March 20, 2011

D-statistic paper (Durand et al. 2011)

The D-statistic was introduced in Green et al. (2010) (Neandertal admixture paper) and used in Reich et al. (2010) (Denisovan admixture paper). In basic terms it studies whether from a pair of populations P1, P2 one is closer to a third one P3, using P4 as an outgroup.


In the aforementioned papers it was usually used like this:

D(Eurasian, African, Archaic, Chimpanzee)

and its positive values were interpreted as evidence of archaic admixture of different kind in subsets of modern humans (non-Africans and Melanesians).

The new paper is highly technical, but suggests that one can use this statistic to infer archaic admixture even in the absence of an ancient specimen. I'm not entirely clear on how the nuts-and-bolts of this work, but the gist of it seems to be the detection of levels of genetic divergence that can either be explained by thousands of generations of population structure that was broken down or archaic admixture.

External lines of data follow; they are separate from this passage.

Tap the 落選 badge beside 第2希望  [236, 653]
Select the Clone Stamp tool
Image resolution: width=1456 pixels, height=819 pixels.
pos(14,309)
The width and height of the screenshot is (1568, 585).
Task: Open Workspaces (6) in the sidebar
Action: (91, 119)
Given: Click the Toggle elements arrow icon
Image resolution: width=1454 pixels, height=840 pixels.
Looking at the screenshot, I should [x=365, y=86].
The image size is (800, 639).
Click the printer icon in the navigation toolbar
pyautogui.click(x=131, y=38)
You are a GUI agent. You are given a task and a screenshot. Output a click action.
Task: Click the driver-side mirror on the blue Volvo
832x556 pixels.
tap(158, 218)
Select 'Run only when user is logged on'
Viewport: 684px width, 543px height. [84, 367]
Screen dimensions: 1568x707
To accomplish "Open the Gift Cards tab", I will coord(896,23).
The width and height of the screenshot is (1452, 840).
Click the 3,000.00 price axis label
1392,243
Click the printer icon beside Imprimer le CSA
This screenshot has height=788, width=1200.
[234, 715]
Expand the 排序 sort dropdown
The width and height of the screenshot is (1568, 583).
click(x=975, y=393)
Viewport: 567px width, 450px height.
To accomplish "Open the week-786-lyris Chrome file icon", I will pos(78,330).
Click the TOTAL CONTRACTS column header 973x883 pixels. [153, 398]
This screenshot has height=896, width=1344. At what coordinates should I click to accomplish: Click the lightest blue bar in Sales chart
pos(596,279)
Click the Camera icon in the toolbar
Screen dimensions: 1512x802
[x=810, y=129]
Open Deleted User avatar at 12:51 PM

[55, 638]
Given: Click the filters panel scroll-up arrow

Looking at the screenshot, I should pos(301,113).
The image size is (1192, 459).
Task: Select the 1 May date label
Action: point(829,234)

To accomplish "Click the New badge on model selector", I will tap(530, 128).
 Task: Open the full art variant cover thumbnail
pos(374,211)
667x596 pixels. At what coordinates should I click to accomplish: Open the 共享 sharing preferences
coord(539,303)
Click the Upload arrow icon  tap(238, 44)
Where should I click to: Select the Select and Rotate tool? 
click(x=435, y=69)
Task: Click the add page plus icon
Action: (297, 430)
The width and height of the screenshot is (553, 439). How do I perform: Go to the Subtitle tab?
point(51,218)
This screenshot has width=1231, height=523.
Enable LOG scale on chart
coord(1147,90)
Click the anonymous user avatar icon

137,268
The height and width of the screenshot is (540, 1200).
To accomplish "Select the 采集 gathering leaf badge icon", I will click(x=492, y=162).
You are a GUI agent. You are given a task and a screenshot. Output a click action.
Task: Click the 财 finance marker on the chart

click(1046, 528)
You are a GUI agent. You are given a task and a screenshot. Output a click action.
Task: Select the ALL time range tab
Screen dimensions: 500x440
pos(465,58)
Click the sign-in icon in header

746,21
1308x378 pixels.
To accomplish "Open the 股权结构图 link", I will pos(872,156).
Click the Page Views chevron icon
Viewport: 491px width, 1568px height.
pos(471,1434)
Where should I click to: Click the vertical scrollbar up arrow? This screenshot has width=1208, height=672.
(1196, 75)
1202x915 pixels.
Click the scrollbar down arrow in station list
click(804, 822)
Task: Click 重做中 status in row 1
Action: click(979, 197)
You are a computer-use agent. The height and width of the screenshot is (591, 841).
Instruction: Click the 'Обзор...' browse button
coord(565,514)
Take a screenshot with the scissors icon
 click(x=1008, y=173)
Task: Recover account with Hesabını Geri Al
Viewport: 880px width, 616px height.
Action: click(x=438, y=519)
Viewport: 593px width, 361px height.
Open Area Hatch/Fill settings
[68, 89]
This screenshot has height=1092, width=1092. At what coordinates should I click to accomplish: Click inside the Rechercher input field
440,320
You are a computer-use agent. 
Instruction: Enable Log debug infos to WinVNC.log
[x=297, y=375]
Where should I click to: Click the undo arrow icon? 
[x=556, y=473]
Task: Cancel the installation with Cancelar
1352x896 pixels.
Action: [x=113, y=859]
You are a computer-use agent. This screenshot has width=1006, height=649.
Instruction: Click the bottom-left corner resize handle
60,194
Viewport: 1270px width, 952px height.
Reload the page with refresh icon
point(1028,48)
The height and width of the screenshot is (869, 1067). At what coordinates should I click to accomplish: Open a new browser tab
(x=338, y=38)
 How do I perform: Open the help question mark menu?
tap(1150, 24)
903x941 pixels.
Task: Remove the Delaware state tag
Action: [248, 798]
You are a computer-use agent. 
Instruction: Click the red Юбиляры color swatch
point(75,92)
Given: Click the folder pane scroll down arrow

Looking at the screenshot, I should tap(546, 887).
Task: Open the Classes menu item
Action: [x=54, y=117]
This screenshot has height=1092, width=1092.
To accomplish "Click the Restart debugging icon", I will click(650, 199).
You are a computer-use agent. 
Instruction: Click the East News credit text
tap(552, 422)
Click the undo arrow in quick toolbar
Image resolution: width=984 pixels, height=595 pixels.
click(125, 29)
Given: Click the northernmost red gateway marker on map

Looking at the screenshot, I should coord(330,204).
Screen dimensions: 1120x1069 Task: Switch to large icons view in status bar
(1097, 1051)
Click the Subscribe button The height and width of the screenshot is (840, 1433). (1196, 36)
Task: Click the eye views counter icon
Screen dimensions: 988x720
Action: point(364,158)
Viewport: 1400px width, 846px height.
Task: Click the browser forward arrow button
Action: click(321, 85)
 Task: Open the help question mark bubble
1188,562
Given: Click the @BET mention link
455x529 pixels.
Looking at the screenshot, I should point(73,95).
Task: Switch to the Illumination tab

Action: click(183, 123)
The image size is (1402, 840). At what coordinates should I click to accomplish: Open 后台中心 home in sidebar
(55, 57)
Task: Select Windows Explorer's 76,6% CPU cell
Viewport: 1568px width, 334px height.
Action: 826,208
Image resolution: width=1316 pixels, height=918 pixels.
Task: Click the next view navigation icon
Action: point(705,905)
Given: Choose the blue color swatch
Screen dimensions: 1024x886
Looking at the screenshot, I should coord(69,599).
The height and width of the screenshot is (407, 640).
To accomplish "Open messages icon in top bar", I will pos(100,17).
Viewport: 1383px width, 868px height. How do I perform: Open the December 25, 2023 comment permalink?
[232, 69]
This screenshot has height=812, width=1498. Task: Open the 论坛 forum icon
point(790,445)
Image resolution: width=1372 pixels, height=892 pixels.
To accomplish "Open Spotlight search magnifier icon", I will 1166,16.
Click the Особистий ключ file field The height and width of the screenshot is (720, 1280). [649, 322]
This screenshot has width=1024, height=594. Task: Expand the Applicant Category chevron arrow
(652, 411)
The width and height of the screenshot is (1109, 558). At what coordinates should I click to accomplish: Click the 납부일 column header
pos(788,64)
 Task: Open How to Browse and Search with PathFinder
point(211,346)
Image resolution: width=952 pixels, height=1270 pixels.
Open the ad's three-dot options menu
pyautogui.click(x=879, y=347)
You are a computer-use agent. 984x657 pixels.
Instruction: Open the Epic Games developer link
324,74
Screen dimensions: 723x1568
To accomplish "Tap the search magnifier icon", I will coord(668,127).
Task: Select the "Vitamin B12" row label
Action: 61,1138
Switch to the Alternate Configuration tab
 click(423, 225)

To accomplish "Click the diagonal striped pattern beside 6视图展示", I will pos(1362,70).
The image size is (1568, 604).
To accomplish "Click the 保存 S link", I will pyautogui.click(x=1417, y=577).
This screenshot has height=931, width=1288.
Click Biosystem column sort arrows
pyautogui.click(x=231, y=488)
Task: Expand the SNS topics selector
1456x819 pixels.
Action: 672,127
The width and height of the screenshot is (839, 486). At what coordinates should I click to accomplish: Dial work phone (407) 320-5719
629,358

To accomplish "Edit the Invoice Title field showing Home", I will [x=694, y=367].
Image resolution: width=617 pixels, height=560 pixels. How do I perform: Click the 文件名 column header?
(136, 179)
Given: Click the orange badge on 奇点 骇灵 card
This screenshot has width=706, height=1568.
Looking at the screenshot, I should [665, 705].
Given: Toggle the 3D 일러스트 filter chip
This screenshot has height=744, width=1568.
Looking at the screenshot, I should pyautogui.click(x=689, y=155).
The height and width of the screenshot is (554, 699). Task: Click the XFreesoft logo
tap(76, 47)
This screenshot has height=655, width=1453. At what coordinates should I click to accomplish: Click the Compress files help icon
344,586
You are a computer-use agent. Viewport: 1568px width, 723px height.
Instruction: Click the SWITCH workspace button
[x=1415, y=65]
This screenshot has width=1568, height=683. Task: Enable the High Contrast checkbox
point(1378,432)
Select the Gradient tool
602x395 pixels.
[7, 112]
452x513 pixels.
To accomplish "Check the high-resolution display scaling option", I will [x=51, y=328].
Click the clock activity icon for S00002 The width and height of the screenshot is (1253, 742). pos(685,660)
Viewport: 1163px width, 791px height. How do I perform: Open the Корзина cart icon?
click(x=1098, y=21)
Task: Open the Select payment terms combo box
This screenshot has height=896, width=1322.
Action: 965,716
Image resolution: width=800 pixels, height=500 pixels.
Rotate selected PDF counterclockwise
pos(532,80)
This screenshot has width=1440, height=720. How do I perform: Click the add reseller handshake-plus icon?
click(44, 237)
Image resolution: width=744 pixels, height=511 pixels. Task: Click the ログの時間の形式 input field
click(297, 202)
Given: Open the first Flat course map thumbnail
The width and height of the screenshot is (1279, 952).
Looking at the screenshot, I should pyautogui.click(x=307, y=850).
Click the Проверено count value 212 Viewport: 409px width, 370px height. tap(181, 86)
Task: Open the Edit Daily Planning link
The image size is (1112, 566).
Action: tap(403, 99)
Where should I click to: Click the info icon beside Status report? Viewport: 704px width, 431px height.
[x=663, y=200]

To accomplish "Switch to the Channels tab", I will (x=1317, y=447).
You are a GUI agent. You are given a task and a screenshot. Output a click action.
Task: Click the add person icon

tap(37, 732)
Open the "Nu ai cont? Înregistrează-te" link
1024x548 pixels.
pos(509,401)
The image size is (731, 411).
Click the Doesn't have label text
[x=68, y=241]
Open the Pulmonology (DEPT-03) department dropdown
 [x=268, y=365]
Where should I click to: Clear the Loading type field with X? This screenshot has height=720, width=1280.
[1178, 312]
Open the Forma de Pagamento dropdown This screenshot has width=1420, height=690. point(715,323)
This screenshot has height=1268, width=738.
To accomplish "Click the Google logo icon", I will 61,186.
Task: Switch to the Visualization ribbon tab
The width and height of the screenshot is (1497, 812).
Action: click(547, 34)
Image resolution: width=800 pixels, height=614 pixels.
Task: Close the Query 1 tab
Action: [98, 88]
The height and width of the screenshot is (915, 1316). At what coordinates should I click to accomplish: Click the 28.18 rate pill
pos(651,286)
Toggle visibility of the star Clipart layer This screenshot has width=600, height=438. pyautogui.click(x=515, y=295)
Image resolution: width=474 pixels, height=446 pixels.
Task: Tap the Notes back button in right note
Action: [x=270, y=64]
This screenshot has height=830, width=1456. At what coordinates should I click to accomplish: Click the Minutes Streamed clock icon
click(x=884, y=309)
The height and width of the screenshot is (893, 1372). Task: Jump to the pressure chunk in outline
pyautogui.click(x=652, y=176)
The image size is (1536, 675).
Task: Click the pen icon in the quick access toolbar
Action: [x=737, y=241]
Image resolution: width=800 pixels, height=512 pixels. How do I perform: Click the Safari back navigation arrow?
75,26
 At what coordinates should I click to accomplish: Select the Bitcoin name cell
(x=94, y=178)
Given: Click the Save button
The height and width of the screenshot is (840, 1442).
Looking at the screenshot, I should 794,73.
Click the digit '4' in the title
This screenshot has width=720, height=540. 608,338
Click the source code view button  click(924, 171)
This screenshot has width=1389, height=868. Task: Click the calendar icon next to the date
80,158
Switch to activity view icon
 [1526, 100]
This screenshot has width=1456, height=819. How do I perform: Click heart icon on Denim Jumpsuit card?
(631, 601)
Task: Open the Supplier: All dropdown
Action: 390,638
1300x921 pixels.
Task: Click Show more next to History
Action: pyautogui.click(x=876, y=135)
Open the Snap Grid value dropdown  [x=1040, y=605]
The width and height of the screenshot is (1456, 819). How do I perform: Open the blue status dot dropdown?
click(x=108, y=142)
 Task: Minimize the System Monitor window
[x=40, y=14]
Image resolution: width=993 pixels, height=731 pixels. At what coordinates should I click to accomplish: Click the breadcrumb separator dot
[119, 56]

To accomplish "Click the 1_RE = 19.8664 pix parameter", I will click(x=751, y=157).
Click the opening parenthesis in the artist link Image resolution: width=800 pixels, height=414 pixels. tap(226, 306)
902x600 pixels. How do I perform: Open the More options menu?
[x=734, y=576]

It might be interesting to see if new types of archaic admixture can be predicted from the genomes of modern populations, while we wait for the next archaic hominin to be sequenced. As I've mentioned in the past, DNA preservation in hot and humid climates may make DNA preservation impossible, and hence there may never be an ancient sequence to compare against. In a sense, the Denisovan paper got lucky because the Denisova group (in the Altai) may have been related to the people that Melanesians admixed with much further south -- unless they took a massive detour.

So, hopefully, as full genomic data on diverse human populations become widely available over the next few years, new traces of archaic admixture and/or deep population structure may be inferred. The admixture record stands 2 for 2 with the only two actual archaic hominin groups that were tested so far, so I'd bet that this isn't the end of the story. Anthropological theory is bound to move away from naive recent Out-of-Africa and towards a more nuanced view of human origins, in which more diverse ancestors have their own place.

Mol Biol Evol (2011) doi: 10.1093/molbev/msr048

Testing for ancient admixture between closely related populations

Eric Y. Durand et al.

One enduring question in evolutionary biology is the extent of archaic admixture in the genomes of present-day populations. In this paper, we present a test for ancient admixture that exploits the asymmetry in the frequencies of the two non-concordant gene trees in a three-population species tree. This test was first developed to detect interbreeding between Neandertals and modern humans. We derive the analytic expectation of a test statistic, called the D-statistic, which is sensitive to asymmetry under alternative demographic scenarios. We show that the D-statistic is insensitive to some demographic assumptions such as ancestral population sizes, and requires only the assumption that the ancestral populations were randomly mating. A important aspect of D-statistics is that they can be used to detect archaic admixture even when no archaic sample is available. We explore the effect of sequencing error on the false positive rate of the test for admixture, and we show how to estimate the proportion of archaic ancestry in the genomes of present-day populations. We also investigate a model of subdivision in ancestral populations that can result in D-statistics that indicate recent admixture.


1 comment:

caldararo said...

One problem we face with this kind of work is the assumption that we are dealing with authentic sequences. As Guthrie and I noted in a paper (2010) on the Denisova sequences, there are serious deviations in the reported sequences (as published) and the Genbank reported sequences (assumed consensus). We could not account for this, but in addition Longo et al. have reported in PLoS ONE in February 2011, that most reported non-primate sequences contain human contamination. Contamination would appear, therefore to be underestimated in all present phylogenetic analyses.